## Activity
Reproduce exactly the lines below, starting with the line that contains "[Facebook] (29, 1176)" and ending with the last line of the records, both included, and nothing else.

⟨

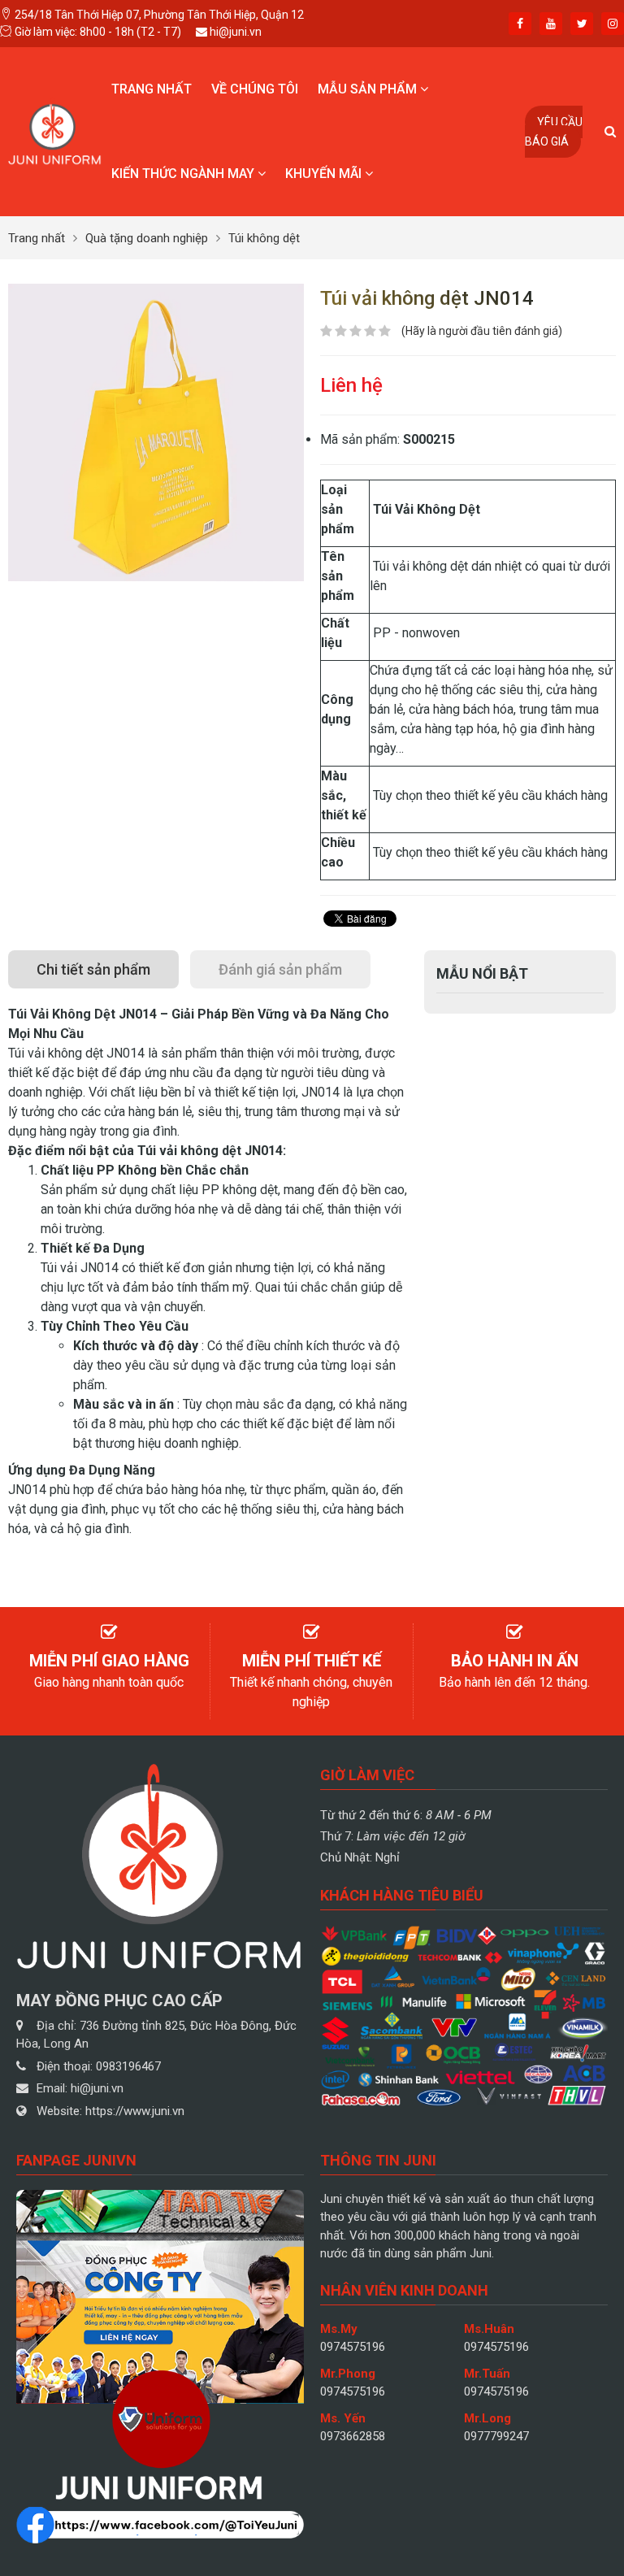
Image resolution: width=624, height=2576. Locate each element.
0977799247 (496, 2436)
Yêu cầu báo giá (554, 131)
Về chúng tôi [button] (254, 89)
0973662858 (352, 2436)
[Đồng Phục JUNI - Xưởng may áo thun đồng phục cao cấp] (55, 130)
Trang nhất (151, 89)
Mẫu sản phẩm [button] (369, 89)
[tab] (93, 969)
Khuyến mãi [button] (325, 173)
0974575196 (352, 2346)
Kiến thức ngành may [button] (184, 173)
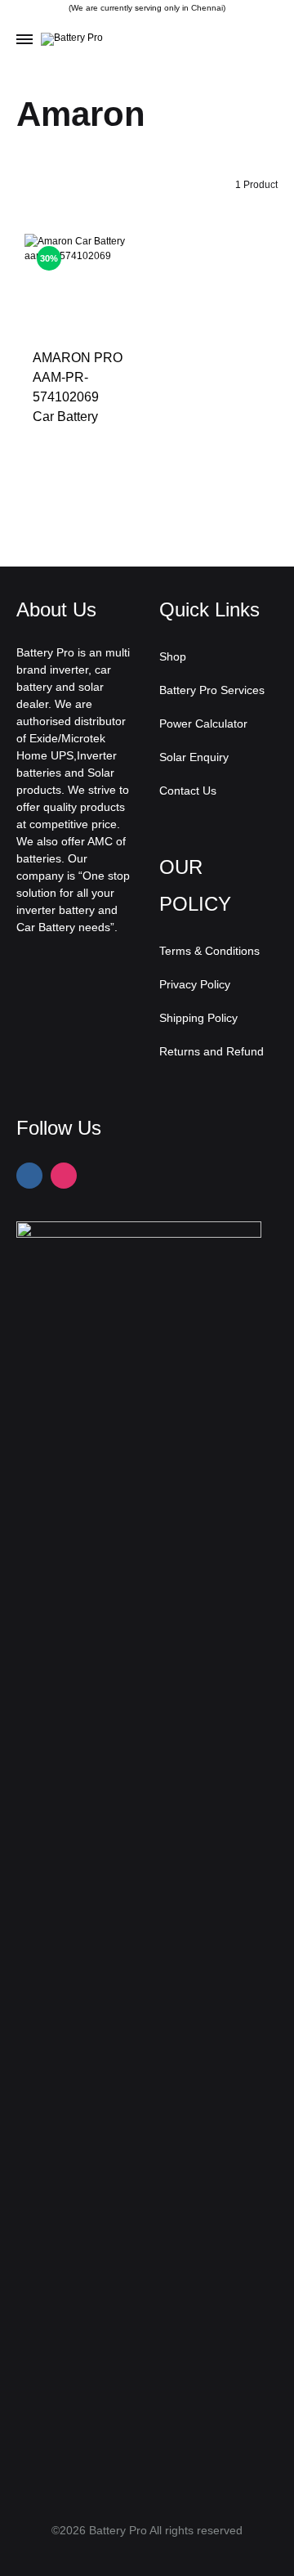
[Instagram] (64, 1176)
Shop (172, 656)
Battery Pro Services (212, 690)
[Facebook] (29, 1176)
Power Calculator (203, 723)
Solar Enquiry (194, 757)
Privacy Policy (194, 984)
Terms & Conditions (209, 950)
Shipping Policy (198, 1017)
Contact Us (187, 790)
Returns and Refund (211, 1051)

⟩

## Problem solution
[Facebook] (29, 1176)
Power Calculator (203, 723)
Solar Enquiry (194, 757)
Privacy Policy (194, 984)
Terms & Conditions (209, 950)
Shipping Policy (198, 1017)
Contact Us (187, 790)
Returns and Refund (211, 1051)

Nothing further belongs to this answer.